● BRANO
---*---
Ricapitolando: Azzolina esagera quando dice che secondo l’Ecdc le scuole non hanno «chiaramente» contribuito all’aumento dei contagi della seconda ondata. E, in ogni caso, omette di riportare i limiti del rapporto, riconosciuti dalla stessa agenzia europea.

Che cosa dice la letteratura scientifica

La ministra dell’Istruzione ha inoltre aggiunto che «gli studi sui contagi nelle scuole ci sono, ma escludono che siano determinanti». Anche qui torna utile il rapporto dell’Ecdc: sia perché contiene una letteratura ricca e aggiornata sul tema Covid-19 e scuole; sia perché mette in guardia dai limiti delle evidenze scientifiche raccolte finora.

Per esempio, lo studio dei contagi tra studenti e tra docenti nelle scuole è limitato a quelli tra casi sintomatici, con il rischio di non prendere in considerazione gli effetti della trasmissione asintomatica e di sottostimare, quindi, le infezioni negli istituti scolastici.

Spesso si sottolinea poi che i contagi avvengano per lo più all’interno delle case, ma come ha specificato l’Ecdc, le ricerche che portano a queste conclusioni sono per lo più osservazionali; sono stati condotti in periodi vicini al lockdown; e consentono una limitata comparabilità tra Paesi e contesti sociali.

Inoltre, come abbiamo già anticipato, il fatto che la chiusura o la riapertura delle scuole sia avvenuta in tutti i Paesi parallelamente all’introduzione o alla riduzione di molte altre misure di contentimento, rende molto difficile una quantificazione del contributo scolastico all’epidemia.

Infine, si sa ancora pochissimo sull’impatto che varianti del Sars-CoV-2 che sembrano essere più trasmissibili, come quella “inglese”, possano avere sulla popolazione studentesca. Su questo aspetto, ha sottolineato l’Ecdc nel suo rapporto, l’agenzia non ha voluto prendere una posizione netta, visto lo scarso numero di evidenze scientifiche a disposizione, ma ha invitato alla cautela.
---*---
Voci salvate
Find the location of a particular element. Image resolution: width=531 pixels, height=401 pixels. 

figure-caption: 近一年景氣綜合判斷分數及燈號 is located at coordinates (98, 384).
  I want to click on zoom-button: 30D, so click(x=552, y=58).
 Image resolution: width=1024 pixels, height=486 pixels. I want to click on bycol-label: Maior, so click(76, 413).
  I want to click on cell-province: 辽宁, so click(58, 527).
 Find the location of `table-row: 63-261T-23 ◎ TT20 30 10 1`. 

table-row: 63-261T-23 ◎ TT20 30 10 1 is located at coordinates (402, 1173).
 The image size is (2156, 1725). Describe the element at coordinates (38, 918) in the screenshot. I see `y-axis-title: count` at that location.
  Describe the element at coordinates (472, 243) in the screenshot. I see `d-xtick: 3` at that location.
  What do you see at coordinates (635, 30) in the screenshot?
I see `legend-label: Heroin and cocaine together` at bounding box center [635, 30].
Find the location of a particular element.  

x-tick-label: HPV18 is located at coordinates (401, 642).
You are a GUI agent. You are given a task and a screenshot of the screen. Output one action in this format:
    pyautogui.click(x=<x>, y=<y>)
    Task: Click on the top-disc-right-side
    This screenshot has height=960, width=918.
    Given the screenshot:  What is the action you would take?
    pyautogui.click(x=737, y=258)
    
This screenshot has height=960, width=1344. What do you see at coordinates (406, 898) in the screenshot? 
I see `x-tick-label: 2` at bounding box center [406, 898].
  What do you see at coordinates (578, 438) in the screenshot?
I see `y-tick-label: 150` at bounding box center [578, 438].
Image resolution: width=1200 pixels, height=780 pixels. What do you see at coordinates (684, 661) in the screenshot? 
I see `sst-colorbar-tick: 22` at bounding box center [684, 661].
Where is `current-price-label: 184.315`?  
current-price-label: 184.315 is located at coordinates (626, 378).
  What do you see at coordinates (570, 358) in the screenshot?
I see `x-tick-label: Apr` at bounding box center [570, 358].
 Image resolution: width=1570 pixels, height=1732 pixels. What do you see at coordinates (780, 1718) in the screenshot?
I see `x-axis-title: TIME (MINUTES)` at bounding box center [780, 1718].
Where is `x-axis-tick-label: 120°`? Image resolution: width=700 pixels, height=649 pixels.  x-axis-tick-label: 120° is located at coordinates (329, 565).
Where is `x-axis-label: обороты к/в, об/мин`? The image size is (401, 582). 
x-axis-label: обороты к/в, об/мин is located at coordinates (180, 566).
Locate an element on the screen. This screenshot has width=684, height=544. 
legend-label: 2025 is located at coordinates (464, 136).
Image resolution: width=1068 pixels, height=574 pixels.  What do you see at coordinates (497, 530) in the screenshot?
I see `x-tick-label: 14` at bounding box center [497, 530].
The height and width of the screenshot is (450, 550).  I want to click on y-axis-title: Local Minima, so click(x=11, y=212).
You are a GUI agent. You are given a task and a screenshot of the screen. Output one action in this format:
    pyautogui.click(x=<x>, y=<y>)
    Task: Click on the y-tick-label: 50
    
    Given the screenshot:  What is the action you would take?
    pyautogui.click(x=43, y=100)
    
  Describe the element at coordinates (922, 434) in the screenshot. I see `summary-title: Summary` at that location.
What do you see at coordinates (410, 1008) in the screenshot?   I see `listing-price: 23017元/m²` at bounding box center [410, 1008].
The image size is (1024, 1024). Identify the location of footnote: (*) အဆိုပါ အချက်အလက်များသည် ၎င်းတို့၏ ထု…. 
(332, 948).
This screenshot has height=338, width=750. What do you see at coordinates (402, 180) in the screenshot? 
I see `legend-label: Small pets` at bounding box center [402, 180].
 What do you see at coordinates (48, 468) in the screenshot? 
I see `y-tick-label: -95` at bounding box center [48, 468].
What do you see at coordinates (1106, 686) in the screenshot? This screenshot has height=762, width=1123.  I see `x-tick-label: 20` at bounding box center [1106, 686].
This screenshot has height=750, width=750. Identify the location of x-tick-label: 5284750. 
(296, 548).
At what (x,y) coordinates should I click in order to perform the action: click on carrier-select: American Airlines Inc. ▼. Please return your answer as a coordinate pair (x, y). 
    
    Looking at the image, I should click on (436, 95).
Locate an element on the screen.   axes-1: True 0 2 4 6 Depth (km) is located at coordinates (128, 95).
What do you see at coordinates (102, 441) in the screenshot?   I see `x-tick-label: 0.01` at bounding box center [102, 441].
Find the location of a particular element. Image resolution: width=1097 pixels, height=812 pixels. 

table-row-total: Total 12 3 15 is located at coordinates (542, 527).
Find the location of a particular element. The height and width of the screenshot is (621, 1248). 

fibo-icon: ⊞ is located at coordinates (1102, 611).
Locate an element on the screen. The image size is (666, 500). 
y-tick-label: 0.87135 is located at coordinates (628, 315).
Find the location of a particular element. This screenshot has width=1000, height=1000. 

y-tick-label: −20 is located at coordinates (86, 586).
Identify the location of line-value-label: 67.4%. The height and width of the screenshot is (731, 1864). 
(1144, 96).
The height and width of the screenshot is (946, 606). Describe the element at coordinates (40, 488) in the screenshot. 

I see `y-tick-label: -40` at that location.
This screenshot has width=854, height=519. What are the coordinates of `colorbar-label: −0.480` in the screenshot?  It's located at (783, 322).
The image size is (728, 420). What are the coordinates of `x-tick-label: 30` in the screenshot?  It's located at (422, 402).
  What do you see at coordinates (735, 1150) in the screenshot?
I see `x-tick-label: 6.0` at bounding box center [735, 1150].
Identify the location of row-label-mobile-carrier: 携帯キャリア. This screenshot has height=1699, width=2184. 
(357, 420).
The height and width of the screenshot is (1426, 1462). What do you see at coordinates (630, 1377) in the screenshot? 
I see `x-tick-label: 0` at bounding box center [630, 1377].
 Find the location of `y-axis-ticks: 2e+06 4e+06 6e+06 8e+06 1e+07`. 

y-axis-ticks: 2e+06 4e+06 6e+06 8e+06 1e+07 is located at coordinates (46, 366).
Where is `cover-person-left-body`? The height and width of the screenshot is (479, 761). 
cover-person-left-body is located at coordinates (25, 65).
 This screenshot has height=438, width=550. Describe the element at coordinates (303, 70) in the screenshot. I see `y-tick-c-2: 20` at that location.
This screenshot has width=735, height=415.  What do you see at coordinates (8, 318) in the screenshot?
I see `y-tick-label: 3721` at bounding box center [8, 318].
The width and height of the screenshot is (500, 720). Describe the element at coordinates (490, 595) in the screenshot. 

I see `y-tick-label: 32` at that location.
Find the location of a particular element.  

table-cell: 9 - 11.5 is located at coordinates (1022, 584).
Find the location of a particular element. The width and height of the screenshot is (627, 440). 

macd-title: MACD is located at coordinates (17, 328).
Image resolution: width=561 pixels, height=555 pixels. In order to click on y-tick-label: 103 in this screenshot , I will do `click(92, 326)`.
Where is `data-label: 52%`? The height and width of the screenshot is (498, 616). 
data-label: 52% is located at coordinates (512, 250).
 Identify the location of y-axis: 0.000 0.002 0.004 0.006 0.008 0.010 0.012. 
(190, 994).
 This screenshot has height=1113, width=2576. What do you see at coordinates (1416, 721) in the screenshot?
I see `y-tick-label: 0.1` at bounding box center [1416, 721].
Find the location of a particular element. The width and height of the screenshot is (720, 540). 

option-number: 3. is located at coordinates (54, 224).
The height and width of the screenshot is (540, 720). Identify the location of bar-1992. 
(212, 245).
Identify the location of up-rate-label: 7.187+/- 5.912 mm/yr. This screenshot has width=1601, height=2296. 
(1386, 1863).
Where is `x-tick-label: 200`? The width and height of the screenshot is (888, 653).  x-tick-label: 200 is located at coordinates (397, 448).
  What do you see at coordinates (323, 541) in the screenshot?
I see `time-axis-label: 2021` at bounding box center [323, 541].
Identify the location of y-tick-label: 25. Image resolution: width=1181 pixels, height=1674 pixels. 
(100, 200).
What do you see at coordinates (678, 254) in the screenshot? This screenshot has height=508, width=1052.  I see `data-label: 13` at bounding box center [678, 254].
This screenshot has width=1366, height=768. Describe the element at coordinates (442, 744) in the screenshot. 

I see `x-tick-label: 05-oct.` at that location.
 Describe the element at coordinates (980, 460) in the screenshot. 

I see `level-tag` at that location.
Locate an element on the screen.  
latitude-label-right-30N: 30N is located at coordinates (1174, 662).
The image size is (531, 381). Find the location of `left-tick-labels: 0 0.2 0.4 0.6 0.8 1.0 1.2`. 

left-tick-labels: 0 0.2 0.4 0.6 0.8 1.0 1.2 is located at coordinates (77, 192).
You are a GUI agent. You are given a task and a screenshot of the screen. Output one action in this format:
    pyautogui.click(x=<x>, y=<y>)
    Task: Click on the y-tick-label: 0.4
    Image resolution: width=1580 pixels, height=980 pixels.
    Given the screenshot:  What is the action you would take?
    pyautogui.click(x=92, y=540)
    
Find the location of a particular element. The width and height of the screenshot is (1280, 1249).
---*---
● ATTIVITÀ
1 - Trascrivi senza alcuna modifica la parte del brano su scuole e contagi che si apre con le parole contenenti "Inoltre, come abbiamo" e si chiude con "invitato alla cautela.".
2 - Prosegui il brano su scuole e contagi, riprendendo dopo la sua ultima frase.

● RISPOSTE PER ATTIVITÀ
1 -
Inoltre, come abbiamo già anticipato, il fatto che la chiusura o la riapertura delle scuole sia avvenuta in tutti i Paesi parallelamente all’introduzione o alla riduzione di molte altre misure di contentimento, rende molto difficile una quantificazione del contributo scolastico all’epidemia.

Infine, si sa ancora pochissimo sull’impatto che varianti del Sars-CoV-2 che sembrano essere più trasmissibili, come quella “inglese”, possano avere sulla popolazione studentesca. Su questo aspetto, ha sottolineato l’Ecdc nel suo rapporto, l’agenzia non ha voluto prendere una posizione netta, visto lo scarso numero di evidenze scientifiche a disposizione, ma ha invitato alla cautela.

2 -
Prima di concludere, va detto che, in base ai suggerimenti dell’Ecdc, la chiusura delle scuole deve essere una sorta di ultima spiaggia: i costi legati ai danni di apprendimento, sociali, psicologici ed economici sarebbero infatti superiori ai benefici. Ma qui si entra nella sfera delle decisioni politiche, piuttosto che di quelle scientifiche.

Un generale invito alla cautela sulla letteratura scientifica oggi disponibile è poi contenuto anche in un nuovo rapporto dell’Istituto superiore di sanità (Iss) dello scorso 30 dicembre. Tra le altre cose, l’Iss dice che in Italia il numero dei focolai all’interno delle scuole è «sottostimato»; e che la riapertura delle scuole non è associabile «a un significativo aumento della trasmissione nella comunità, sebbene esistano evidenze contrastanti circa l’impatto della chiusura/riapertura della scuola sulla diffusione dell’infezione». Una posizione meno netta di quella riportata da Azzolina.

Il verdetto

Secondo la ministra dell’Istruzione Lucia Azzolina, ad oggi gli studi «escludono» che i contagi nelle scuole «siano determinanti» per l’aumento dei casi. Questo sarebbe dimostrato dall’Ecdc, che – ha affermato Azzolina al Fatto Quotidiano – «ha detto chiaramente che le riaperture non hanno innescato la seconda ondata».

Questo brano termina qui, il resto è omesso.